Great stuff.
But I don’t think anyone’s extrapolated volition would be to build their utopias in the real world. Post-ASI, virtual is strictly better. No one wants his utopia constrained by the laws of physics.
And it seems unlikely that anyone would choose to spend extended periods of time with pre-ASI humans rather than people made bespoke for them.
Also, it’s not clear to me that we will get a bargaining scenario. Aligned ASI could just impose equal apportioning of compute budget. This depends on how AI progress plays out.
Here is an experiment that demonstrates the unlikelihood of one potential AI outcome.
The outcome shown to be unlikely:
Aligned ASI is achieved sometime in the next couple of decades and each person is apportioned a sizable amount of compute to do with as they wish.
The experiment:
I have made a precommitment that I will, conditional on the outcome described above occurring, simulate billions of lives for myself—each indistinguishable from the life I have lived so far. By “indistinguishable” I do not necessarily mean identical (which might be impossible or expensive). All that is necessary is that each has similar amounts of suffering, scale, detail, imminent AGI, etc. I’ll set up these simulations so that in each of these simulated lives I will be transported at 4:00 pm Dec11′24 to a virtual personal utopia. Having precommitted to simulating these worlds, I should now expect to be transported into a personal utopia in three minutes time if this future is likely. And if I am not transported into a personal utopia I should conclude that this future is unlikely.
Let’s see what happens...
It’s 4:00 pm and I didn’t get transported into utopia.
So, this outcome is unlikely.
QED
Potential weak points
I do see a couple of potential weak points in the logic of this experiment. Firstly, it might be the case that I’ll have reason to simulate many indistinguishable lives in which I do not get transported to utopia, which would throw off the math. But I can’t see why I’d choose to create simulations of myself in not optimally-enjoyable lives unless I had good reason to, so I don’t think that objection holds.[1]

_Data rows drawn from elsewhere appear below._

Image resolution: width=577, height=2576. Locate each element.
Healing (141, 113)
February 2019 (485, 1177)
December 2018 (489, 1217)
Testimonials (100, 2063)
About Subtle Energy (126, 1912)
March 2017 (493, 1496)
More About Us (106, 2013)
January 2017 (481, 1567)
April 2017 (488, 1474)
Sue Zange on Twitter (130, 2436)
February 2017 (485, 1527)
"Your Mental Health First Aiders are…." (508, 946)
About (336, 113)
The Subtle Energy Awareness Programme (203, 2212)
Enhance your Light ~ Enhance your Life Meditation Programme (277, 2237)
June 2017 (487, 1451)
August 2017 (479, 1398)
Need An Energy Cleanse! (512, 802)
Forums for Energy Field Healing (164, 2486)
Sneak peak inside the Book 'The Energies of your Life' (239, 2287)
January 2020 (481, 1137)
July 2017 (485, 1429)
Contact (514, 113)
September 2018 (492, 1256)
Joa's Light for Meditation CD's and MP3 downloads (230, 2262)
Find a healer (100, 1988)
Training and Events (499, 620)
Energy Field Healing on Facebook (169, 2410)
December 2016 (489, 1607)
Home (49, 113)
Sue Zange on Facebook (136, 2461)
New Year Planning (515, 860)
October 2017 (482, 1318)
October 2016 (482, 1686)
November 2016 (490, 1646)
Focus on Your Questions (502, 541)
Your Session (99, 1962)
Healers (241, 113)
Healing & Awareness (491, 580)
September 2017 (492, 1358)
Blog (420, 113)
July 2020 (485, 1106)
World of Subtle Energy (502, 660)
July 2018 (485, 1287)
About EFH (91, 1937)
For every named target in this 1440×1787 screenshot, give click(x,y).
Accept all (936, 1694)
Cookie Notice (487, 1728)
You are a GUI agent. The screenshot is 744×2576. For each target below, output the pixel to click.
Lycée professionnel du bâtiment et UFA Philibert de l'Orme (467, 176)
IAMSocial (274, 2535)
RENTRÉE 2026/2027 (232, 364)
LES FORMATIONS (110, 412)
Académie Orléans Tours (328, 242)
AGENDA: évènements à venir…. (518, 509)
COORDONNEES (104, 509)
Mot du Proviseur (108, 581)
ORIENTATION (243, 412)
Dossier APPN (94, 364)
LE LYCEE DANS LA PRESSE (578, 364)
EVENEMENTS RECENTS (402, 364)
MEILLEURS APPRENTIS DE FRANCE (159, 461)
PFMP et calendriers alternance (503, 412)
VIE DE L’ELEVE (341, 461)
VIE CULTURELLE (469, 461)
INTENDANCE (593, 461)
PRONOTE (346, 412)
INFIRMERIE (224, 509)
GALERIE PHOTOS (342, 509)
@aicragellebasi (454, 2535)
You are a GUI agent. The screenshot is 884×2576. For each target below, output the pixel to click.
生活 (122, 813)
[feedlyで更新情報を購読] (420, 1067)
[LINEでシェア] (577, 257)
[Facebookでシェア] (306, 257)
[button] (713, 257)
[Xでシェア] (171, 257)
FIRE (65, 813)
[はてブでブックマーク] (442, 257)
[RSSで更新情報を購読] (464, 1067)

The other potential weak point is that perhaps I wouldn’t be willing to pay the opportunity cost of billions of years of personal utopia. Although billions of years of simulation is just a tiny proportion of my compute budget, it’s still billions of years that could otherwise have been spent in perfect virtual utopia. I think this potentially a serious issue with the argument, although I will note that I don’t actually have to simulate an entire life for the experiment to work, just a few minutes around 4:00pm on Dec11′24, minutes which were vaguely enjoyable. To address this objection the experiment could be carried out while euphoric (since the opportunity cost would then be lower).
Perhaps, as a prank response to this post, someone could use some of their compute budget to simulate lives in which I don’t get transported to utopia. But I think that there would be restrictions in place against running other people as anything other than p-zombies.